### [O que fazer]
Você pode reescrever o trecho do texto sobre consumo e ostentação que começa nas palavras "Com a barriga" e vai até "franceses ou ingleses.", trocando "americanos" por "norte-americanos"?

### [Texto fornecido]
★ ★ ★ ★ ★ ★ ★
Reconhecermo-nos como emergentes já nos torna “um deles”. Temos cartão de
crédito internacional, viajamos de avião a qualquer hora (que luxo!), compramos
carro em cento e vinte parcelas e até financiamos nossa casa própria em trinta
anos. E queremos salvar nossa própria pele, ou melhor, ostentar aquela pele com
a marca da grife famosa, impressa bem grande. Beijo no ombro para a ralé!
Com a barriga cheia podemos dispensar mais tempo para
superficialidades e supérfluos. E adoramos futilidades! Ao que parece, os
americanos estão abandonando o “american way of life” porque já não lhes cabe.
Mas aqui ainda serve muito bem para a elite emergente. Para muitos é símbolo de
status consumir como os americanos, ostentar riqueza como os árabes e ter as
maneiras dos franceses ou ingleses.
★ ★ ★ ★ ★ ★ ★
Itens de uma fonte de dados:
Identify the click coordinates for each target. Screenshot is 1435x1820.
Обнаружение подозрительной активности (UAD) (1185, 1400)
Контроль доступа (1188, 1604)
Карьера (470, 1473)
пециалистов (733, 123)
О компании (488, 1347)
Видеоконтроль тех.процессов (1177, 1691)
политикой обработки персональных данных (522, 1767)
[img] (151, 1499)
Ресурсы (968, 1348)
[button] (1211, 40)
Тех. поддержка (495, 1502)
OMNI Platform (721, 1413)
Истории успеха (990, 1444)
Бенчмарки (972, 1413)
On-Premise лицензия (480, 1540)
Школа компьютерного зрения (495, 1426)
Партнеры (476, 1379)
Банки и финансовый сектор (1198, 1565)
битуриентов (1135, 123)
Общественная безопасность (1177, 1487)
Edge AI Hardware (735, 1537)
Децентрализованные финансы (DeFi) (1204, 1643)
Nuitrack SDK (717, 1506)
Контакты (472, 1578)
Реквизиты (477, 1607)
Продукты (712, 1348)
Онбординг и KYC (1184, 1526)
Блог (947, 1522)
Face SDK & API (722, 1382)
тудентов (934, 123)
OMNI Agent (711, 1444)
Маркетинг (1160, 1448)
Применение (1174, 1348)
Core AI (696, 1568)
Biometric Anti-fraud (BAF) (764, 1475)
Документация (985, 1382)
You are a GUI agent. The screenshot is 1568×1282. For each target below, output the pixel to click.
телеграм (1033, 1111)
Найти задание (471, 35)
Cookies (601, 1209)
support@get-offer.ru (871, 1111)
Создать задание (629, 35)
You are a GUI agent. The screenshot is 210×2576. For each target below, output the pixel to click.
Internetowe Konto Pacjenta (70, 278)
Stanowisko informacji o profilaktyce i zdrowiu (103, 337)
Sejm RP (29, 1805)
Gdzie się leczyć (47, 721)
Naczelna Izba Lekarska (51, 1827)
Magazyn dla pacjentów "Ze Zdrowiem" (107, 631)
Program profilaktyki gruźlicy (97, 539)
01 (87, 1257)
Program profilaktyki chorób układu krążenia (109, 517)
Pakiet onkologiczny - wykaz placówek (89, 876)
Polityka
★ ★ ★ ★ ★ ★ ★
### [Resposta]
Com a barriga cheia podemos dispensar mais tempo para
superficialidades e supérfluos. E adoramos futilidades! Ao que parece, os
norte-americanos estão abandonando o “american way of life” porque já não lhes cabe.
Mas aqui ainda serve muito bem para a elite emergente. Para muitos é símbolo de
status consumir como os norte-americanos, ostentar riqueza como os árabes e ter as
maneiras dos franceses ou ingleses.